According to previous reports, classical cationic polymers such as PEI generally exhibit a certain degree of heterogeneity because of the nature of the polymer chemistry. However, in the present study, ch-Kn(s-s)R8-An/pEGFP had more favorable biocompatibility with both cell lines than PEI (Fig. 2D and E). In addition, histological examination also indicated that the blank ch-K5(s-s)R8-An micelle had no significant systemic toxicity (Fig. 7C) which is consistent with the in vitro result. This benefit may derive from the micelles in the material, including cholesterol, lysine and arginine, all of which are known to have good biocompatibility as has been confirmed in clinical settings.

Angiopep-2 has been reported to play a key role in targeting the BBB and glioma18., 45.. In this study, the angiopep-2 modified micelle entered the cells much more efficiently in BCECs but not in HEK293 cells, compared with the angiopep-2 non-modified micelle (Fig. 3). In addition, BBB penetration of Angiopep-2 modified micelle treated with MMP-2 was significantly enhanced. Linker MMP-2 responsive peptides are broken in the presence of MMP-2 to expose the R8. This simultaneously reduces the particle size and drives the micelles into glioma cells with up-regulated MMP-2. Non-modified micelles with an R8 shell exhibited the ability to penetrate the cell membrane. However, without tumor targeting and selectivity, the R8 shell had lower cellular uptake into tumor cells in vivo. For example, CPPs initially binds to the local vasculature and redistributes to the liver after intravenous administration, where more than 90% of the injected dose accumulates after 30 min. In this study, non-modified micelles accumulated mainly in the liver with less fluorescence in the brain. It is probably that long-circulating decoration helps to divert a fraction of nanoparticles to peripheral tissues, but a large fraction of nanoparticles are still captured by the macrophage-rich organs48., 49.. In addition, these results indicate that modification of angiopep-2 played a role in targeting the BBB, and that cleavage of angiopep-2 subsequently enhanced internalization in tumor cells. Also, the in vivo imaging results provided convincing evidence that this tumor-triggered mechanism makes the delivery system increase the pDNA content at the glioma site and decrease the pDNA content in the macrophage-rich organs such as liver (Fig. 7A and B).

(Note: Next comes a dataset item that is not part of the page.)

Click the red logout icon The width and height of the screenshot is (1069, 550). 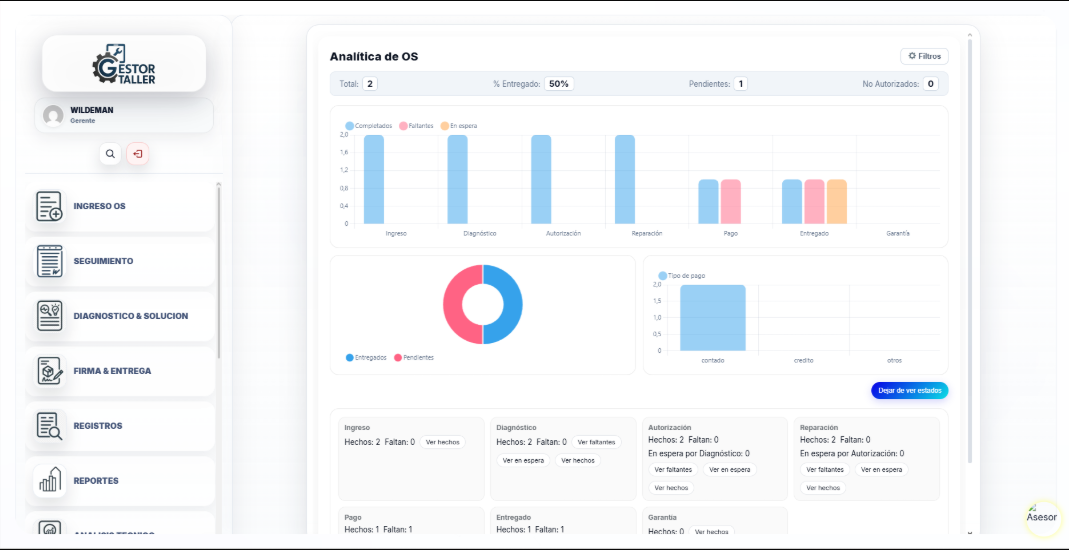[x=138, y=154]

In our study, ch-K5(s-s)R8-An was used as a delivery nanocarrier to transport the radiosensitizer Dbait to U251 cells. A previous study reported by Yao et al. showed that upon irradiation, the Dbait molecule could further improve the RT efficacy for PCa cell lines. For the first time, we demonstrated that ch-K5(s-s)R8-An/Dbait+RT was able to increase the sensitivity of U251 cells to RT, inhibited colony formation in U251 cells, and promoted cell apoptosis (Fig. 5). Moreover, Western blot analysis showed that ch-K5(s-s)R8-An/Dbait + RT inhibited the DNA damage repair signaling pathway by mimicking DNA double-strand breaks (Fig. 6), which is consistent with previous studies. Thereby, ch-K5(s-s)R8-An/Dbait combined with RT exerts a strong antitumor phenotype by impairment of proliferation and induction of apoptosis in tumor cells.

Conclusions

In summary, we have developed a novel dual-targeting and microenvironment-responsive micelle (ch-Kn(s-s)R8-An/pDNA) for gene delivery during glioma treatment. The microenvironment-responsive micelles showed higher gene transfection efficiency, improved brain-penetrating and glioma-targeting efficiency, better biocompatibility and improved therapeutic efficacy during glioma radiotherapy in vitro. In vivo study also demonstrated good micelle-glioma targeting with no obvious toxicity toward normal tissues. All these results demonstrate the tremendous potential of this tumor-triggered micelle system for efficient delivery of gene therapeutic agents during oncotherapy. Further work will focus on investigation and development of ch-K5(s-s)R8-An/Dbait as a radiosentizer in glioma treatment in vivo.